Lithium mine being built on ‘sacred ground’ where Native Americans say they were massacred | US News

A controversial lithium mine is currently being built on what Native Americans consider to be sacred ground in Nevada. The land, located near the town of Thacker Pass, is believed to be the site of a massacre of Paiute people that took place in the late 1800s.

The project, known as the Thacker Pass lithium mine, is being developed by a Canadian company called Lithium Americas. The mine is expected to produce lithium, a key component in electric car batteries, and is seen as a strategic asset in the push for renewable energy.

However, the construction of the mine has sparked outrage among Native American groups who believe that the land should be protected and preserved as a sacred site. According to tribal leaders, the area is of great cultural and historical significance to the Paiute people, as it is believed to be the site of a massacre in which hundreds of Paiute men, women, and children were killed by white settlers.

Tribal leaders have called for the mine to be halted and for the land to be returned to the Paiute people. They argue that the desecration of sacred sites is a form of cultural genocide and that the destruction of these sites erases important aspects of Native American history and heritage.

Environmental activists have also joined the fight against the mine, citing concerns about the potential environmental impact of the project. They argue that the extraction of lithium could pollute water sources and harm wildlife in the area.

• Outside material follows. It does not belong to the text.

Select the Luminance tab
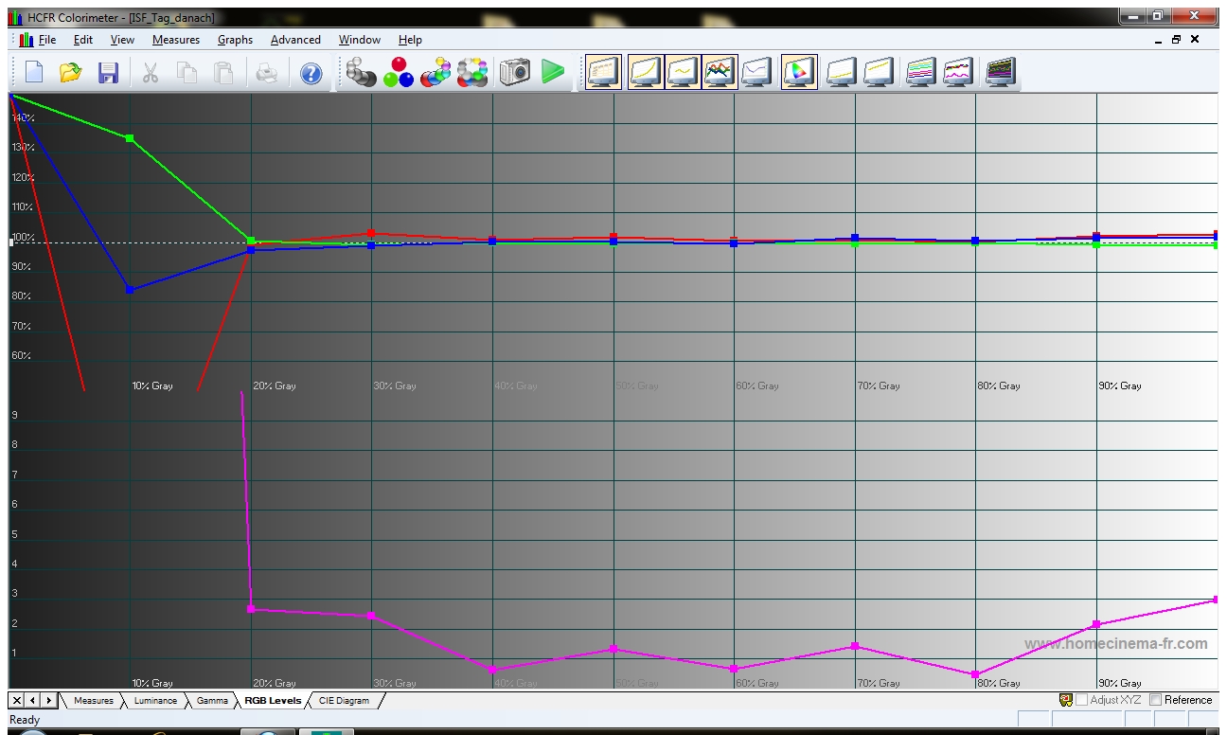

Despite the protests and legal challenges, the construction of the Thacker Pass lithium mine is moving forward. The company behind the project has defended its actions, stating that it has consulted with Native American groups and has taken steps to minimize the environmental impact of the mine.

The conflict over the Thacker Pass lithium mine highlights the ongoing tensions between development and conservation, as well as the need to respect and protect sacred sites and indigenous rights. As the project continues to progress, it remains to be seen how the concerns of Native American groups and environmental activists will be addressed.